* **Task details**: Can you resume the article on AFSCME members in Texas fighting the union dues deduction bill, continuing past its final sentence?

* **Document excerpt**:
The Texas governor is setting the agenda for a special session with 19 items that will include Senate Bill 7 and its companion House Bill 156 to eliminate dues deductions for unions.
AFSCME Members in Texas Ready to Defend their Union Freedoms
By Namita Waghray ·
AFSCME Members in Texas Ready to Defend their Union Freedoms
Sgt. Lance Mondragon and Ofc. Michelle Griggs, both members of AFSCME Texas Corrections, talk to state Rep. Dustin Burrows during a recent trip to the Texas Capitol. (Photo by Namita Waghray)

Members of AFSCME Texas Corrections and AFSCME Texas Retirees Chapter 12 members are signing petition cards, making calls, writing emails and getting ready to lobby the state legislature in a special session that begins today.

The special session was called for by the governor after much of the legislation he supported during the regular session failed to make its way through.

The governor is setting the agenda with 19 items that will include Senate Bill 7 and its companion House Bill 156 to eliminate dues deductions for unions. This is the same bill AFSCME members and retirees defeated during the regular session. It’s an attempt to silence the voices of public employees, including city, state and county employees, by taking away their freedom to choose automatic union dues deduction from their paychecks.

* **Supplied material**:

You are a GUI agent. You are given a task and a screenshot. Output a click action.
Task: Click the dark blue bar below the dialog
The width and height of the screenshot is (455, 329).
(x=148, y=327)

* **Final answer**:
Thousands of petition signatures, calls and emails during the regular session reminded key legislators that our members should be able to decide how to spend their paychecks. And we’ll continue to speak out to defeat any similar efforts in the future.

“I am an Iraq war veteran, and a correctional officer for 10 years,” said Grace Zapata, a correctional officer-V at the Nathaniel J. Neal Unit in Amarillo, Texas. “I know what it means to fight for freedom, and eliminating my economic rights to have my union dues deducted from my paycheck goes against all that I stand for.”